Quelque chose m'a frappée depuis les robes dessins de l'avant dernière saison, tellement remarquables par leur épure et leur gigantisme, les tenues d'aujourd'hui -quasiment chaque modèle se résumant à un costume pantalon- nécessiteraient tout autant de métrage de tissus mais cette fois, c'est comme-ci toute l'étoffe se trouvait aspirée par son décor : sculptures de roses, accumulations de pétales rectangulaires, de faveurs, de noeuds, de boursouflures amibiennes, de manches gigot, de morceaux de patrons et à chaque fois sur un tissu déjà marqué de rayures, de chevrons, de pied de poule ou de prince de galles. Tout n'est que geste couture, des gestes que l'on s'attend à voir ailleurs une ou deux fois par collection sur la robe d'un final en forme d'apothéose.
Ce qui fait la maestria du vêtement, Rei Kawakubo le grossit 1000 fois et le multiplie par vingt sur chacun des modèles jusqu'à la surdose. Epuisant de génie.
Pourquoi avoir choisi de nous montrer ça maintenant ? Et la réponse vient d'elle même : comme une réplique au minimalisme ambiant, une réaction post-moderne aux réflexions que pose actuellement l'arrivée de talents contemporains à la tête de vieilles maisons de couture et qui cherchent précisément à soustraire le métier de la haute couture à ces exagérations-là, à lui objecter plus d'épure. En parcourant le chemin inverse, Rei Kawakubo parle finalement de la même chose, en multipliant les occasions de prouver sa main couture sur de simples ensembles de jour, elle pousse la réflexion à son paroxysme.

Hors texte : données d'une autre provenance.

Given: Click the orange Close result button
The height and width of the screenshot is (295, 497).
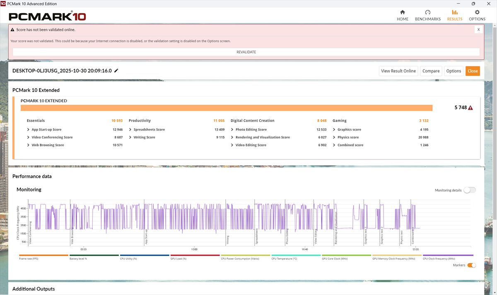Looking at the screenshot, I should tap(473, 71).
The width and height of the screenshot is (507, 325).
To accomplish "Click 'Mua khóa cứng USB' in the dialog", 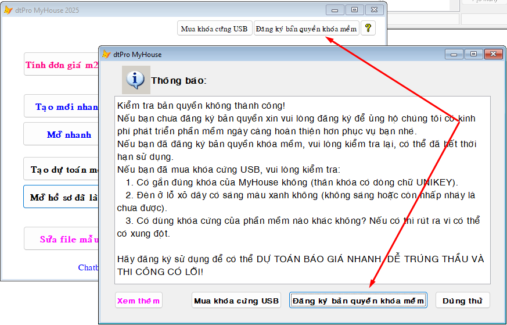I will [236, 301].
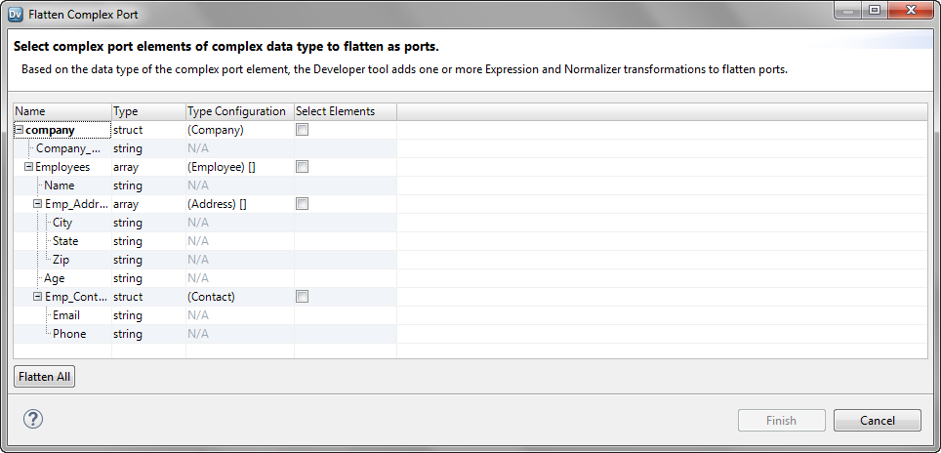Click the help question mark icon
Viewport: 941px width, 453px height.
coord(32,419)
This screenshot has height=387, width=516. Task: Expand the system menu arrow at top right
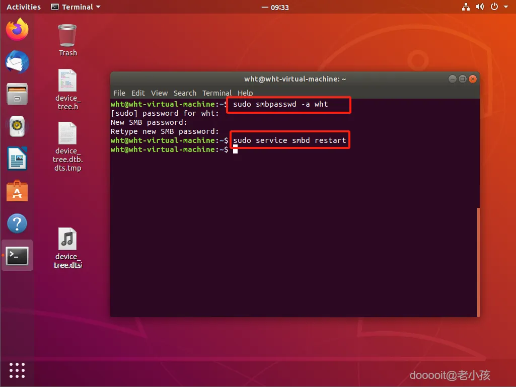pos(506,7)
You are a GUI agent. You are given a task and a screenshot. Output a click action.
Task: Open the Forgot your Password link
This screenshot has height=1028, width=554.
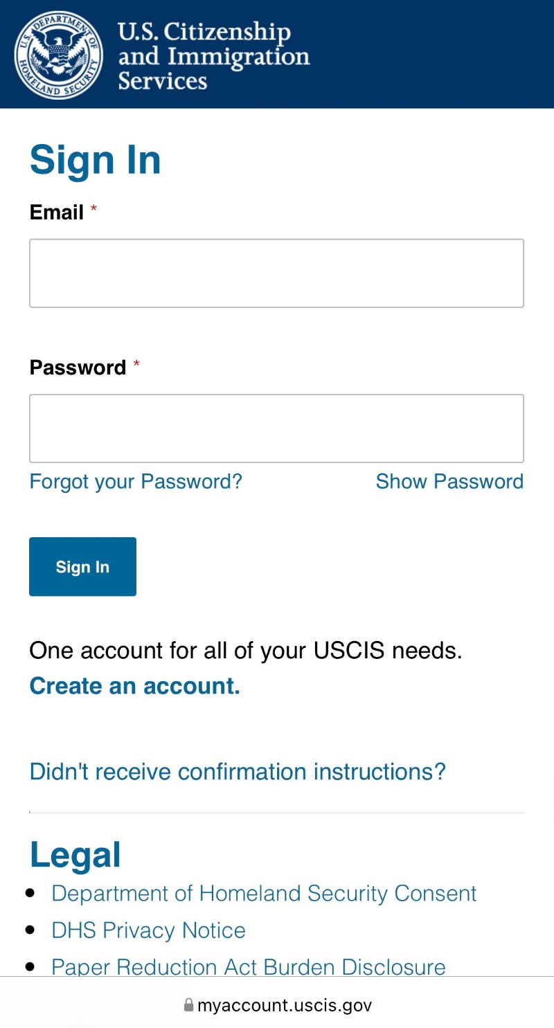click(x=136, y=481)
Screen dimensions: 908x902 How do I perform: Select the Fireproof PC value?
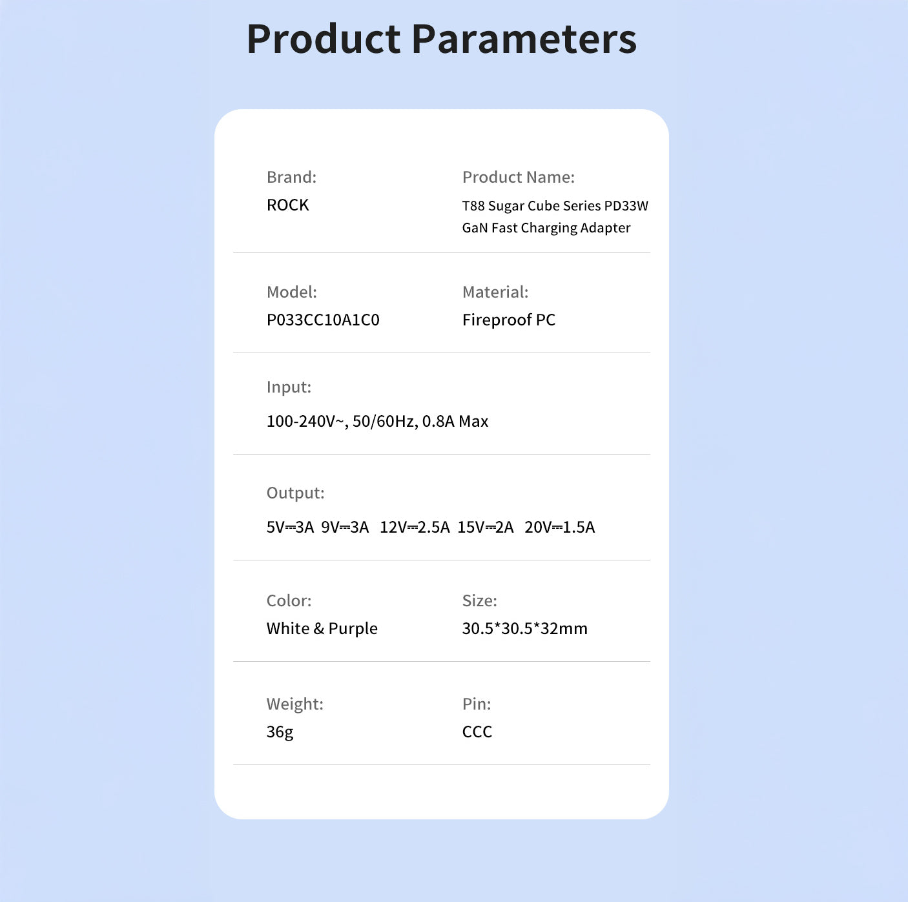pos(508,320)
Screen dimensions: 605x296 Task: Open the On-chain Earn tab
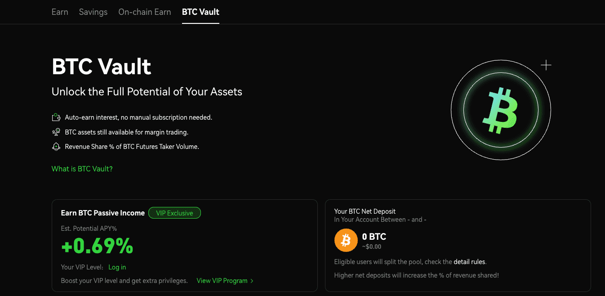[144, 12]
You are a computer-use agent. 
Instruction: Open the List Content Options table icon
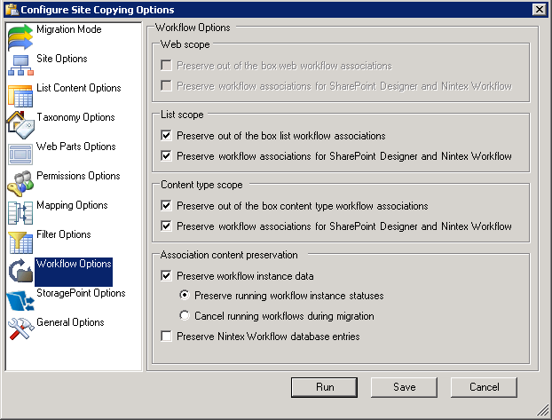click(20, 96)
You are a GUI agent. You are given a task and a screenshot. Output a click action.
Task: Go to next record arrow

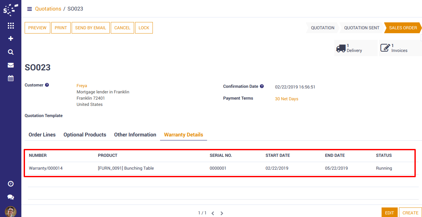[222, 213]
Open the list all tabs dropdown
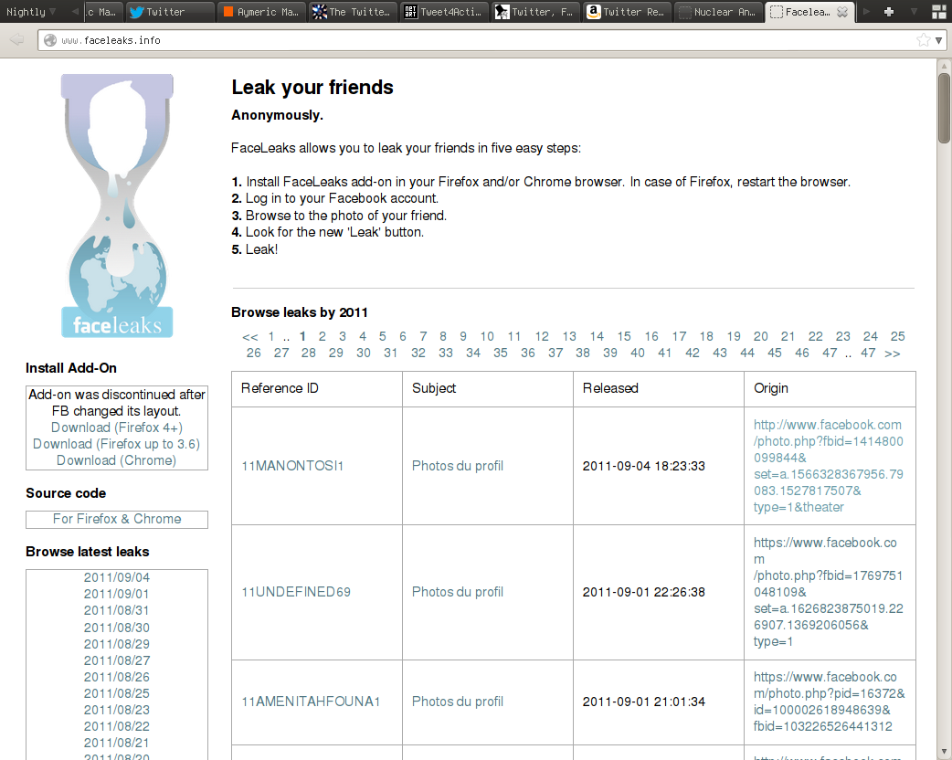The width and height of the screenshot is (952, 760). 913,12
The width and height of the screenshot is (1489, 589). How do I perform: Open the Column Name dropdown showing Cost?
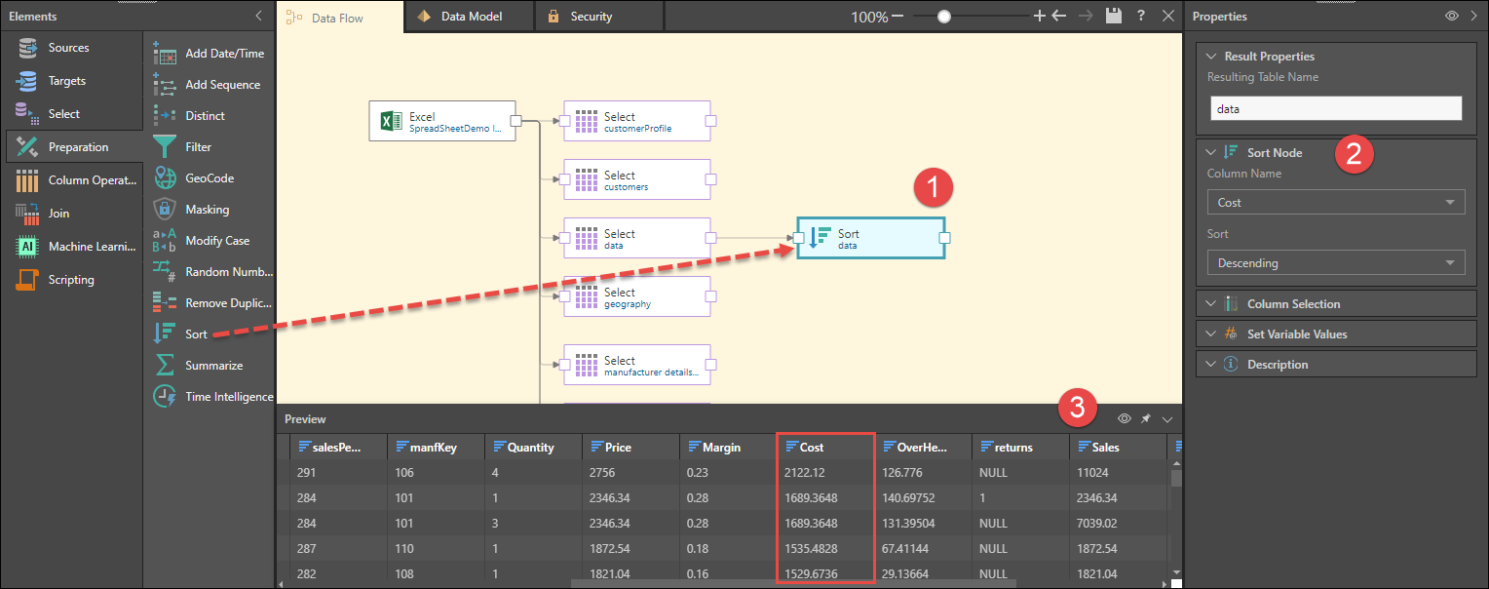1335,203
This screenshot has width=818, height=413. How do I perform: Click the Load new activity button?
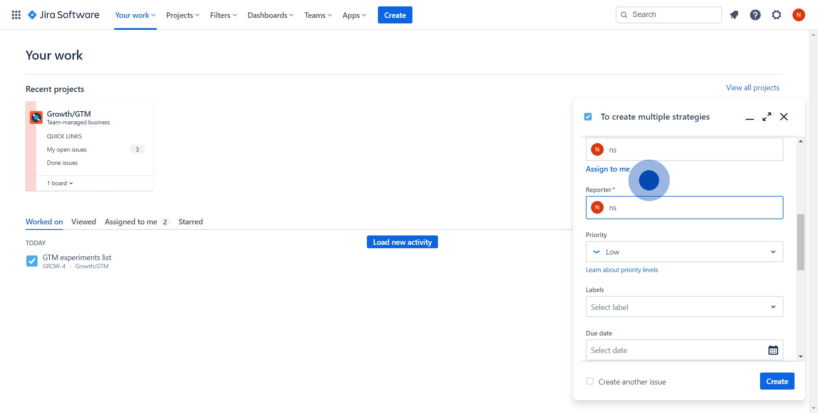point(402,242)
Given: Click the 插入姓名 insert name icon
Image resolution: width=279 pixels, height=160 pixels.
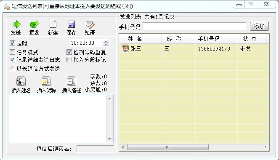Looking at the screenshot, I should (x=21, y=81).
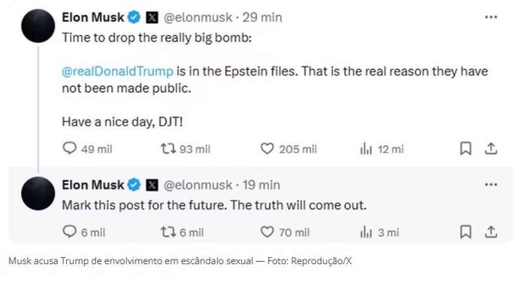This screenshot has height=282, width=519.
Task: Open the '29 min' timestamp link
Action: click(x=262, y=17)
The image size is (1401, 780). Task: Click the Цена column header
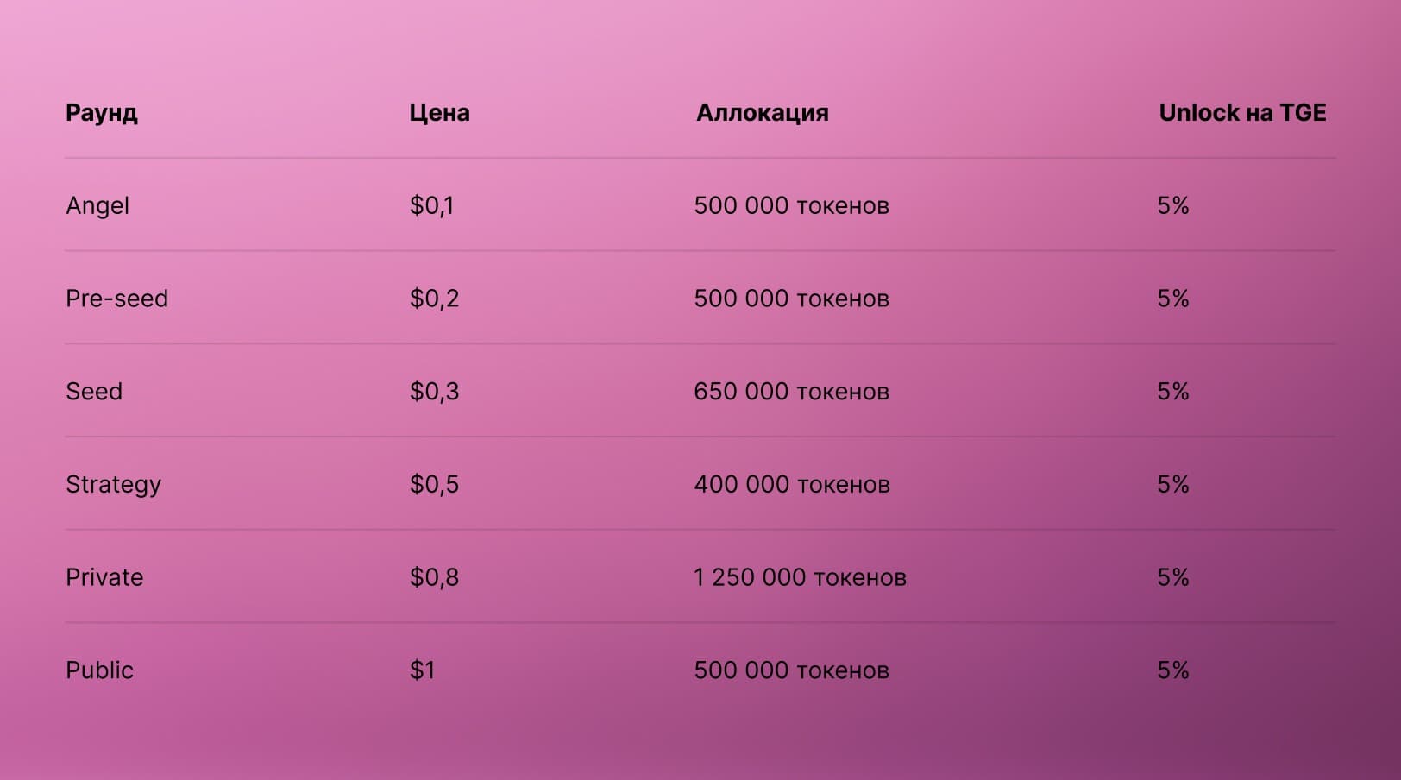click(x=439, y=113)
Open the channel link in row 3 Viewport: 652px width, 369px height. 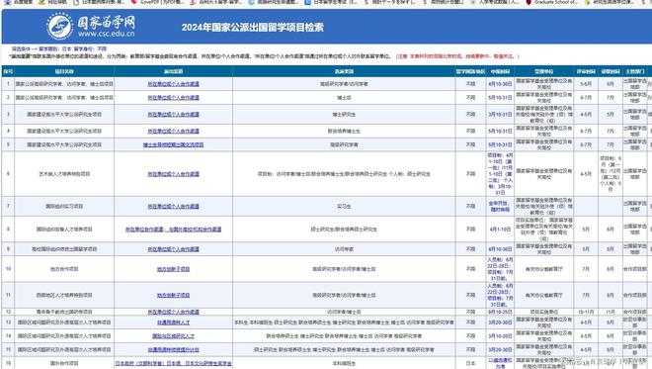173,115
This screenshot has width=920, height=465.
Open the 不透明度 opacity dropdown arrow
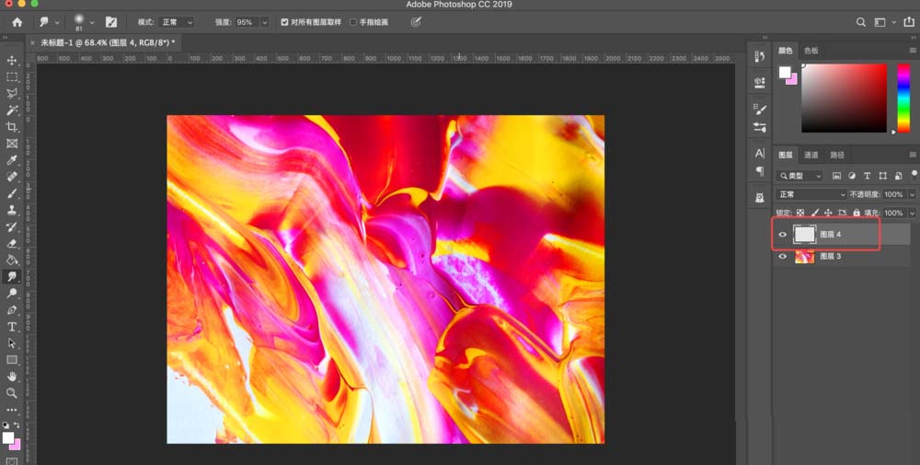(x=912, y=195)
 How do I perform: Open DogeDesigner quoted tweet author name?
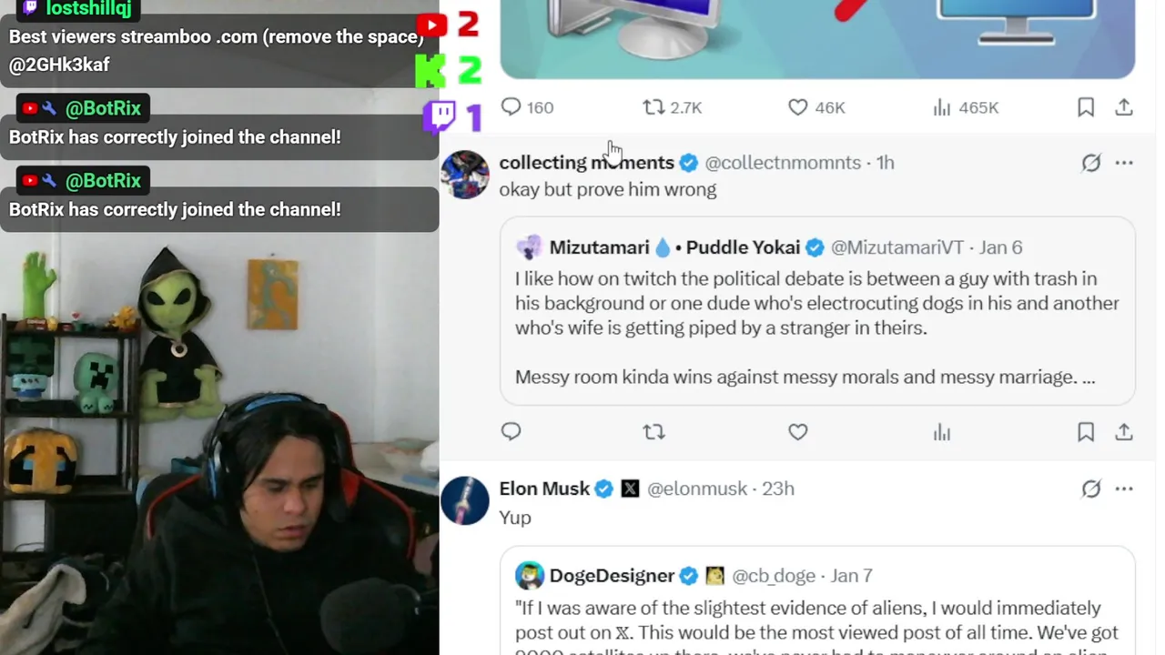pos(612,576)
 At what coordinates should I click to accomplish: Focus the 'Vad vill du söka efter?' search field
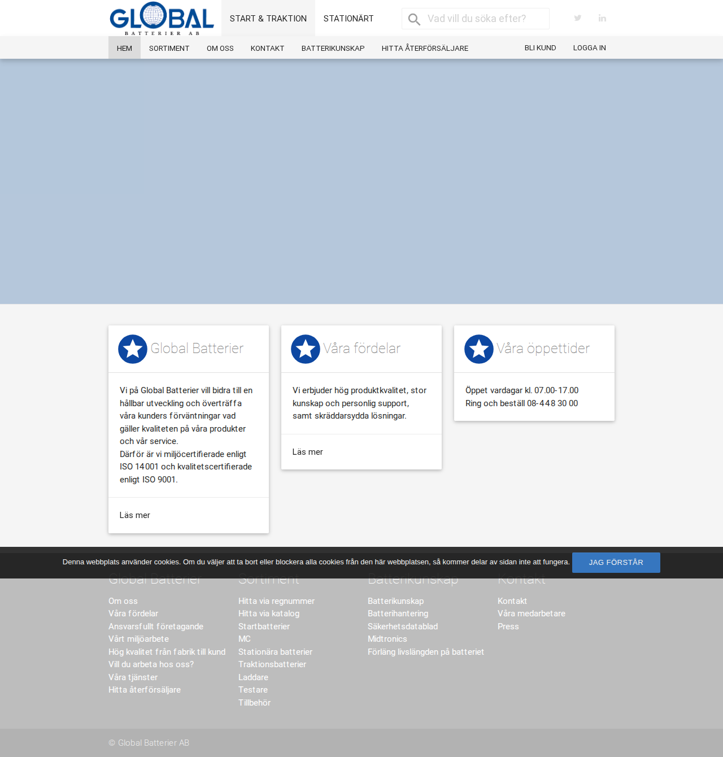pos(476,19)
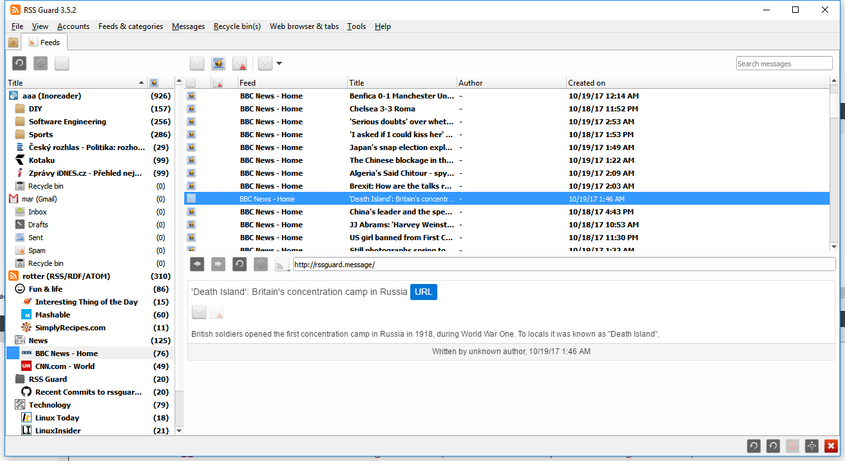This screenshot has height=461, width=845.
Task: Open the Feeds & categories menu
Action: (131, 26)
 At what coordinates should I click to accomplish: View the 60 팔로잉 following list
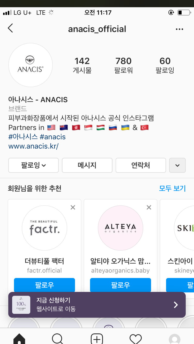tap(165, 65)
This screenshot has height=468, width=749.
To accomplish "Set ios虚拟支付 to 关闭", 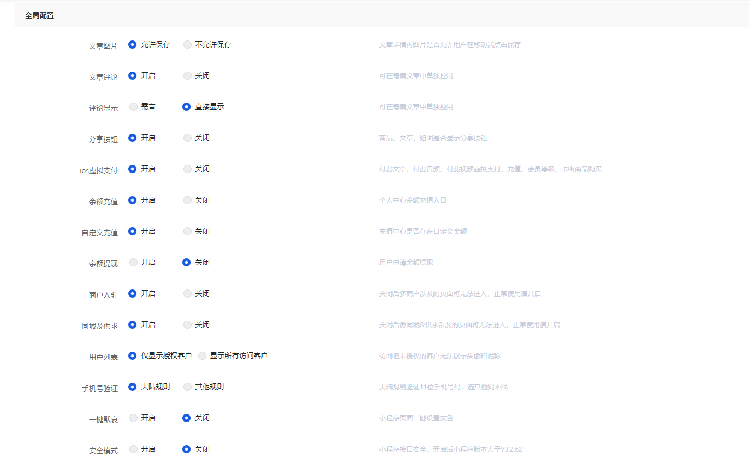I will 188,169.
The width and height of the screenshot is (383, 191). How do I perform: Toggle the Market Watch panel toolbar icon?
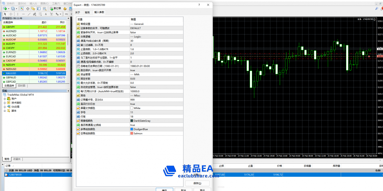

Frisées jusqu'au crépu, les coiffures rendent la même impression de saturation. Le cheveu aux reflets de couleur devient une masse dans laquelle on sculpte une vue de l'esprit : une telle sera plus "Marie Antoinette", une autre aura des reliefs plus "punks", une autre encore une évocation "edwardienne". Coiffures poursuivies par des traces de suie noire qui maquillent les tempes et le front. Magnifique travail de Julien D'Ys en accord avec le décor des réserves rustiques de Weber métaux.